Quick six with Siddarth
1. On your iPod.
Over 15,000 songs from various genres but most recently the entire Grammy set list. I love the new EDM stuff and I like Royal.
2. Most admired artiste.
Michael Jackson. He’s a true and complete artist — be it singing, composing, dancing, stage production or performance.
3. Dream collaboration.
Literally a dream. I pick Michael Jackson.
4. OST you wish you were part of.
Zindagi Na Milegi Dobara
5. Your mother.
She binds the family. She isn’t a musician but her opinions are sometimes more important than dad’s.
6. Your brother, Shivam.
Watch out for him. He is going to arrive with a bang.
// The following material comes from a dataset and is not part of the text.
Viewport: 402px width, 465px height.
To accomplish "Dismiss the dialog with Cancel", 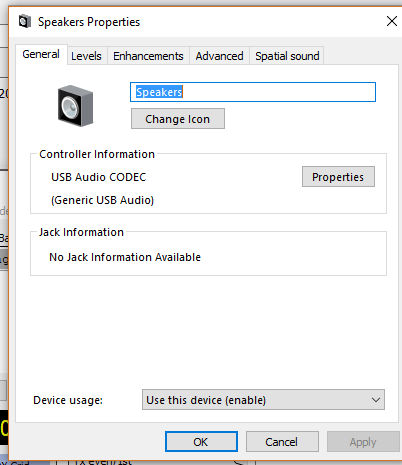I will coord(282,442).
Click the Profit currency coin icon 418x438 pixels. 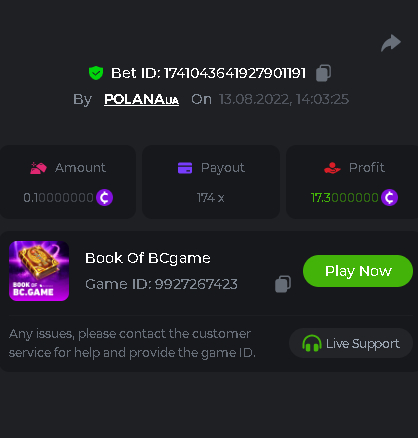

Siddarth shrugs off the celebrity kid tag quite determinedly, insisting that the whole family is very ‘chilled out’. A typical Sunday at home generally pans out with dad cooking up a storm in the kitchen, mom watching a film with the kids as artsy, musically inclined friends drop in and out. “I played percussion, sang and even fiddled about with the harmonica growing up. Dad didn’t force me into anything but encouraged me to do what I enjoyed. And to be original,” he tells us.
Being compared to his father, Siddarth says was also inevitable. “I take all the comparisons in my stride because I am being compared to a legend, who just happens to be my father. It sets the benchmark high and makes me want to do better,” he admits, but emphasises that he landed the gig in the Dhoom 3 hit song Malang on his own merit. “Actually, Aditya Chopra asked Aamir Khan to listen to a few recordings (including mine) and pick one. Aamir picked mine without knowing who I was.” Then he goes on to tell us that winning the RD Burman Award for New Music Talent at the Filmfare Awards was the most amazing moment of his life. And also the most ‘horrible’. “I was so thrilled because former winners are all people I’d always looked up to, including Shankar-Ehsaan-Loy. I was shaking with nerves, hoping they wouldn’t ask me to sing. But they did! So it was horrible in that sense.”
Siddarth’s latest release is I’m Just Pakaoed from the film One By Two, “It was the best experience. The lyrics are mad. The energy is crazy,” he smiles, adding that we can expect him to do quite a bit of composing as well because ‘picking between singing and composing, is like deciding between one of my eyes’. Without revealing the names of the films, Siddarth hints that his voice will power a few Bollywood numbers in the near future, while finishing his education too, is on the cards.